▶ Teks Bacaan

/---

Senin, 20 Desember 2010

Mengulang Definisi Iman

Iman diartikan “iqraru bil lisan was tashdiqu bil qalb, wa’amalu bil arkan”. Mengartikannya tidak hanya terbatas pada lisan ataupun hati yang penuh keyakinan, namun ada suatu gerakan aktif dari akumulasi energi keyakinan lisan dan hati yang menjadi tindakan nyata yang disebut ‘amal shaleh’. Energi yang bersumber dari kekuatan jiwa yang dahsyat inilah yang akan menimbulkkan kekuatan yang luar biasa, yang sering kita jumpa si Fulan dengan IPK yang minimal 3,00, menjadi aktivis kampus bahkan menjadi mas’ul di lembaga mahasiswa, mempunyai binaan yang lebih dari satu dan itu produktif, tidak bergantung pada orang tua secara finansial, serta yang tidak kalah penting adalah sholeh/sholihah. Subhanallah.
Setiap pribadi muslim harus meyakini bahwa nilai iman akan terasa kelezatannya ketika secara nyata dimanifestasikan dalam bentuk amal shaleh atau tindakan kreatif dan prestatif. Karena Iman ini menjadi energi batin yang memberikan cahaya pelita untuk mewujudkan identitas diri sebagai bagian dari umat yang terbaik, kuntum khaira ummah, ukhrijat lin-naasi (Ali Imran: 110).

\---

▶ Data
/---

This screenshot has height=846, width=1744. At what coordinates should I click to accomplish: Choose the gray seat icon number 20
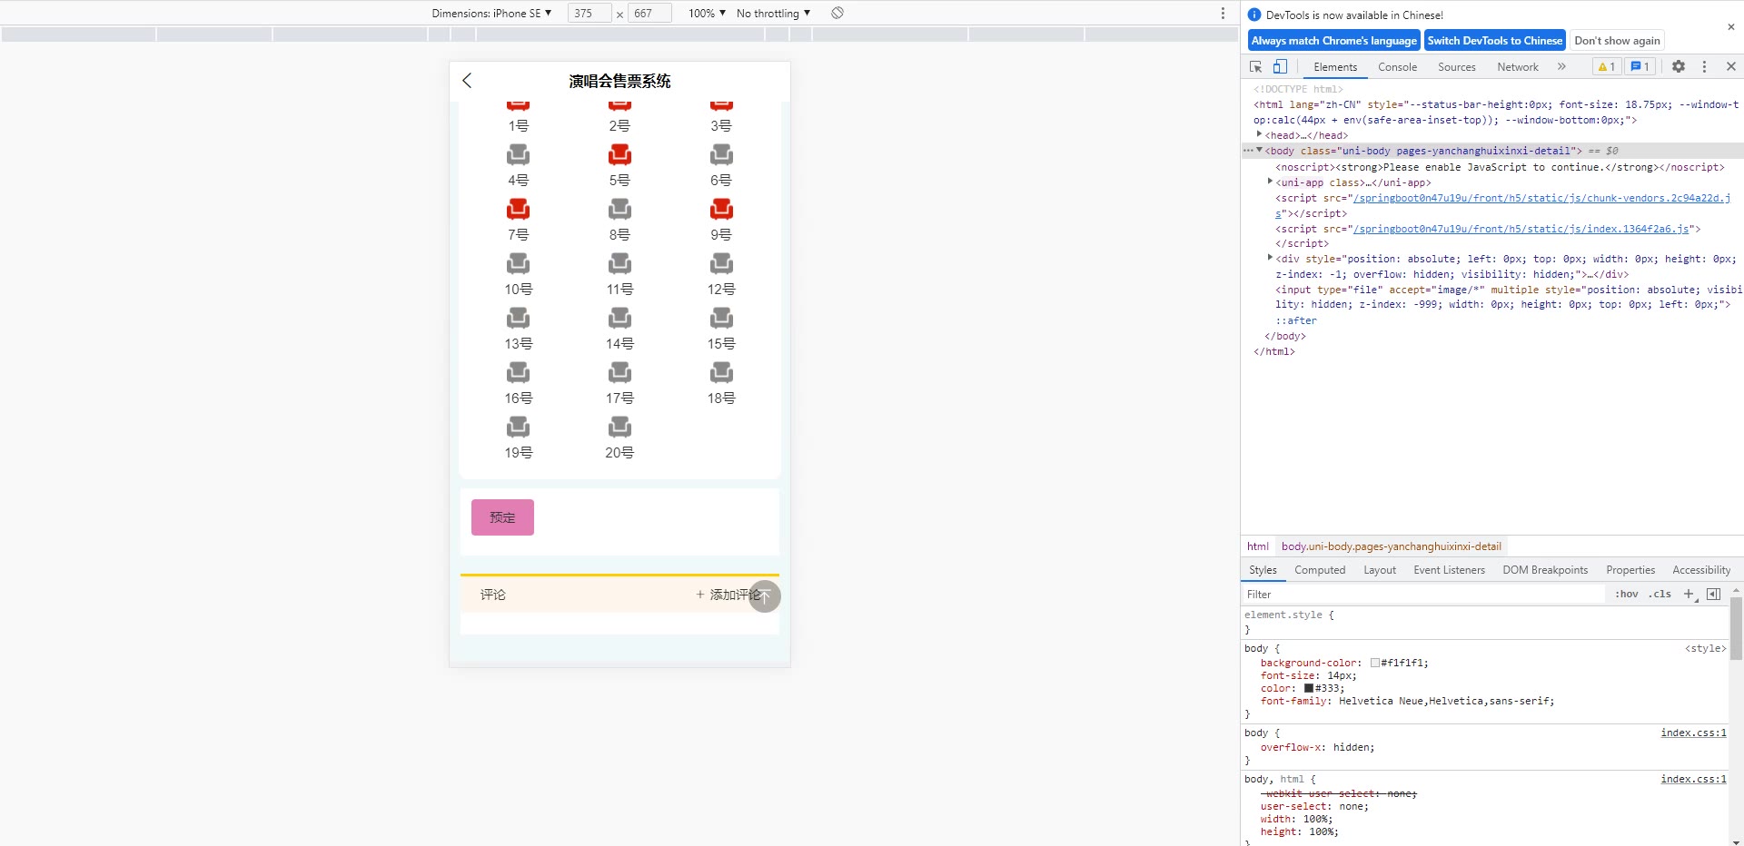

\---

▶ Soal Latihan
(a) Dalam bacaan tentang definisi iman, dalam bentuk apa nilai iman harus diwujudkan secara nyata agar kelezatannya terasa?
(b) Teruskan bacaan tentang definisi iman setelah kalimat terakhirnya.

▶ Jawaban Berurutan
(a) Dalam bentuk amal shaleh atau tindakan kreatif dan prestatif.

(b)
Amal shalih ini yang membedakan keyakinan seorang muslim dengan keyakinan yang dimiliki oleh iblis. Iblis telah lebih dahulu melihat dengan nyata keberadaan Allah swt, ketika Allah swt memberikan perintah kepada iblis untuk memberikan penghormatan kepada Adam a.s dalam simbol sujud. Dengan kecongkaannya, iblis pun tanpa rasa takut membangkang dan menantang perintah Allah swt tersebut (Al Israa’: 61, Thaahaa:116, Al-Hijr: 33). Terbayangkan pada satu sisi, seorang manusia yang belum pernah melihat Allah swt secara nyata, terdesak dengan pemahaman iman hanya terbatas pada yakin dengan lisan dan hati. Fenomena ini yang akan menimbulkan pertanyaan, seberapa besar komitmen manusia untuk beriman kepada Allah azza wa jalla?
Kata iman harus diterjemahkan lebih nyata dan spesifik. Iman berarti menempatkan diri secara merdeka, membebaskan diri dari segala belenggu ikatan kecuali mengikat diri dengan penuh cinta kepada Allah. Dan Iman merupakan bukti keberpihakan dirinya kepada Allah dan RasulNya sesuai dengan Al-Qur’an dan Hadits. Dalam AlQur’an sendiri, telah disebutkan kata aamanuu sebanyak 285 kali yang sebagian besar dirangkaikan dengan kata kerja ‘amiluush-shaalihaat’ yang mengerjakan amal shaleh.
Anthony Robin, pengarang dan seorang motivator memberikan penjelasan, “you see in life, lots of people know what to do, but few people actually do what they know. Knowing is not enough! You must take action. ‘lihatlah, dalam kehidupan ini banyak orang yang tahu apa yang seharusnya dikerjakan, tapi sedikit sekali yang mengerjakan apa yang dia tahu. Tahu saja tidak cukup! Anda harus berbuat’.”
Abu Sa’id al kharraz, seperti yang ditulis Imam al Qusyairi, berkata, “Siapa saja yang menduga bahwa apabila seseorang mencurahkan tenaganya untuk mencapai tujuan, berarti ia tertolong. Barangsiapa yang menduga tanpa jerih payah ia akan meraih tujuannya, berarti ia hanya berangan-angan!”. Rasulullah saw bersabda, “Athibba kasbaka tustajab da’watuka ’perbaikilah pekerjaanmu niscaya doamu dikabulkan’.”(HR Thabrani).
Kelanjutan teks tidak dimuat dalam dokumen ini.